╔══

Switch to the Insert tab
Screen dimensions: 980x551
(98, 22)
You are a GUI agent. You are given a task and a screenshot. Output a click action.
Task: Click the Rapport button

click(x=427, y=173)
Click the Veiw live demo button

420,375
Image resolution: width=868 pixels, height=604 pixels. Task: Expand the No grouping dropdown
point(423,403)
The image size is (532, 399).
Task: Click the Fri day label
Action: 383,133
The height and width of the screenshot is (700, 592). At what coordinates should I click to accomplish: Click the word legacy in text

╚══
╔══

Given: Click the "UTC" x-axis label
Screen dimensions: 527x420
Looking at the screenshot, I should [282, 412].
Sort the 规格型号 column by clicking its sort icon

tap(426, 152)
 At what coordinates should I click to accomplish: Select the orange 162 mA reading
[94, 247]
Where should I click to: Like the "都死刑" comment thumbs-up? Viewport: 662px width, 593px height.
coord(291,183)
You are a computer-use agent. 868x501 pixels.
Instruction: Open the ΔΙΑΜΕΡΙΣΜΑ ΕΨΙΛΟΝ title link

╚══
╔══

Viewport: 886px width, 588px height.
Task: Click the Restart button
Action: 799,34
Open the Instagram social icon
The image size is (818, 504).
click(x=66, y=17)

╚══

> **Try it**:
Looking at the data above, return every line from the one with "At what coordinates should I click to accomplish: Select" down to the one with "Instruction: Open the", exactly and inclusively.

> **Task solution**:
 At what coordinates should I click to accomplish: Select the orange 162 mA reading
[94, 247]
Where should I click to: Like the "都死刑" comment thumbs-up? Viewport: 662px width, 593px height.
coord(291,183)
You are a computer-use agent. 868x501 pixels.
Instruction: Open the ΔΙΑΜΕΡΙΣΜΑ ΕΨΙΛΟΝ title link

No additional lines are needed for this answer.